You wouldn't be able to tell that from the smoking dance scene in which Mary Lou dazzles everyone with her natural heat. It was the scene Stewart knew she had to nail — even though she's not a dancer and it involved no dialogue.
"I was very intimidated by that scene because it's the one opportunity that I had to show that she did represent IT, that IT people talk about when they reference 'On the Road,'" Stewart says. "It was important for that scene to completely illustrate exuberance."
"On the Road" was Jack Kerouac's thinly disguised memoir of his rowdy times in the '50s criss-crossing the country with a group of misfits and poets, and testing society's boundaries.
The Kerouac character is Sal (Sam Riley), who is caught in the spell of Dean Moriarity (Garrett Hedlund), based on the legendary party animal Neal Cassady. Mary Lou is Moriarity's runaway child bride, up for seemingly anything.
The book became the Bible of the Beat Generation and has inspired countless fans — including Stewart — over the years.

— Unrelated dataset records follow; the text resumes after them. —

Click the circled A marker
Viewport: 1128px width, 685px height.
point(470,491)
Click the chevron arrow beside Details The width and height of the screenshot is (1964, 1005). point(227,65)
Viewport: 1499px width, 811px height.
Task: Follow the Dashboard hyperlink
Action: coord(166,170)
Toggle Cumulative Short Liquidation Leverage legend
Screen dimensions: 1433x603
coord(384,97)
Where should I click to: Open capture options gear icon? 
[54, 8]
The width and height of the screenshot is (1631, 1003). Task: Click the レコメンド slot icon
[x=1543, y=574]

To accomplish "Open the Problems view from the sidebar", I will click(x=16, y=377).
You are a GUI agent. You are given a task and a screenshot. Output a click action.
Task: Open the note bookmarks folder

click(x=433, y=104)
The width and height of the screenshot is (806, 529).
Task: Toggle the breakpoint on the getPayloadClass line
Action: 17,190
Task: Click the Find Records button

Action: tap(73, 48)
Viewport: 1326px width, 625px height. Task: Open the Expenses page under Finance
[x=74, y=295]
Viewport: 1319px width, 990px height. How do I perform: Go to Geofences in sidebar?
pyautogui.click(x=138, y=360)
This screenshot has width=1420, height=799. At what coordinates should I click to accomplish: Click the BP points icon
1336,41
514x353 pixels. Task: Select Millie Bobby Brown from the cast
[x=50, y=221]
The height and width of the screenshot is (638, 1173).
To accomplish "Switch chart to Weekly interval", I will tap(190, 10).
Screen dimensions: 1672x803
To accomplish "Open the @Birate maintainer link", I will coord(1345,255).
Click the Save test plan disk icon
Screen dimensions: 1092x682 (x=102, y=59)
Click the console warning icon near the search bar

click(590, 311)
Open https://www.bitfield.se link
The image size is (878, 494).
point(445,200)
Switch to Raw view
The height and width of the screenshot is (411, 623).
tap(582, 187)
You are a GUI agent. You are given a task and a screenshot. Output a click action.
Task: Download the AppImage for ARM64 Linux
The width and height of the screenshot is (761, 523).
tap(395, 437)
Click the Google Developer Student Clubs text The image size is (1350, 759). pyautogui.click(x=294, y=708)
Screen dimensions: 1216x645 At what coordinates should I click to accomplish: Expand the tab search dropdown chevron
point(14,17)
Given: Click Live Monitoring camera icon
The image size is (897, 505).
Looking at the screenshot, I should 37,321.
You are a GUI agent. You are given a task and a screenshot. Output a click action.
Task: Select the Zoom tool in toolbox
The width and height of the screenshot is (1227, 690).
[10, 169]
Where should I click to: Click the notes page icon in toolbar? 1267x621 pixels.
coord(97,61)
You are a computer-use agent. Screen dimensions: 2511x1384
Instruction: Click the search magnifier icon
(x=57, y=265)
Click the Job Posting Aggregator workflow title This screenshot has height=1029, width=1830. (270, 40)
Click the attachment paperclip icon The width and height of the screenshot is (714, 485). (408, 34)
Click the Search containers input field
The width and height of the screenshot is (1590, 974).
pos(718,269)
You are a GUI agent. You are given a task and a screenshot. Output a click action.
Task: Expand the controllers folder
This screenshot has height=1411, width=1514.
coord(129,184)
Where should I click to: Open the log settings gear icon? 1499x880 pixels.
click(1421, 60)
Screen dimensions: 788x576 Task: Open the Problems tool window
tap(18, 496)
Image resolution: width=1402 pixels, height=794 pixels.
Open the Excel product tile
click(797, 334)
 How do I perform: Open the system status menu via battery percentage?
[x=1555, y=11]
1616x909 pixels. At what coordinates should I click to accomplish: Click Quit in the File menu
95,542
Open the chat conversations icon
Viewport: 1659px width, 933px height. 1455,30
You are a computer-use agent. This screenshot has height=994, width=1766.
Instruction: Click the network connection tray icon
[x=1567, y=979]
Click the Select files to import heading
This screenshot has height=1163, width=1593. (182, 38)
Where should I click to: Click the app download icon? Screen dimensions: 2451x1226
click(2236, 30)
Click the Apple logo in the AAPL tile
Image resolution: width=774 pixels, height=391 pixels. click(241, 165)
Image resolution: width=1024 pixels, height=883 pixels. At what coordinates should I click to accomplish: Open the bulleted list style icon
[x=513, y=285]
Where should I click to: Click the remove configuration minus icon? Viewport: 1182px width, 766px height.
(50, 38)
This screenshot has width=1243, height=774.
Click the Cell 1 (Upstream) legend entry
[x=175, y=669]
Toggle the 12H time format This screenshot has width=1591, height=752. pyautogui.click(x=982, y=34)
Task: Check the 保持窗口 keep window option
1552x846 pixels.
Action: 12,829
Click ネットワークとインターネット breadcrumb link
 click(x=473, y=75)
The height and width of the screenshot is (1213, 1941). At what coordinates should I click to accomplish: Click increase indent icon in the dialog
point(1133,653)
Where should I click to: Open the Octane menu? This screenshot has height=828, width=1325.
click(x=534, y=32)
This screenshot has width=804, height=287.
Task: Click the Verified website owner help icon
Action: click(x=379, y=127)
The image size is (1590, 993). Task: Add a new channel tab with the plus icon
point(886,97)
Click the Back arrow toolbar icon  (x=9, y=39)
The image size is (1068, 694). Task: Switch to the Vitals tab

She thought it was important to get a good picture of the real LuAnne before tackling the part. Taped interviews with LuAnne gave her some perspective.
"She passed away right before we were going to get this thing together, but I sat down with her daughter for a couple of days, and these tapes that were hours and hours long kind of served to put a face on her," Stewart says.
"In the book, she jumps off the page; she's the kind of person who you're at a party with and you can't help looking at her," Stewart says. "But you're not on her ride with her, so you're not exactly sure where her head is, where her heart is, and these tapes offered that."
When it comes to acting, Stewart knows where her heart is.
"I can't imagine turning my back on something that fuels me this way," she says.
That will come as a relief to Hollywood. Stewart first gained notice playing Jodie Foster's diabetic daughter in 2002's "Panic Room." She quickly became an in-demand actress, working with Sean Penn on 2007's "Into the Wild" and starring alongside Meg Ryan that same year in "In the Land of Women."
But everything changed when she took on the role of Bella in the "Twilight" series, which has earned more than $3.5 billion worldwide since 2008. In 2012 alone, Stewart's films "Snow White and the Huntsman" and the "Twilight" finale "Breaking Dawn - Part 2" earned more than $1.2 billion worldwide.
It's enough to make a person want to keep their day job. But it's not about the money.
"I worked really hard in high school to keep options open and go to school if I wanted. And when that time came, I already felt so challenged," she says. "I feel the same way now. I can't imagine stepping out of this.
"It's definitely an odd inclination to have," Stewart says. "I just sort of want to tell stories. If I could just stay following that feeling, I'm very happy doing that."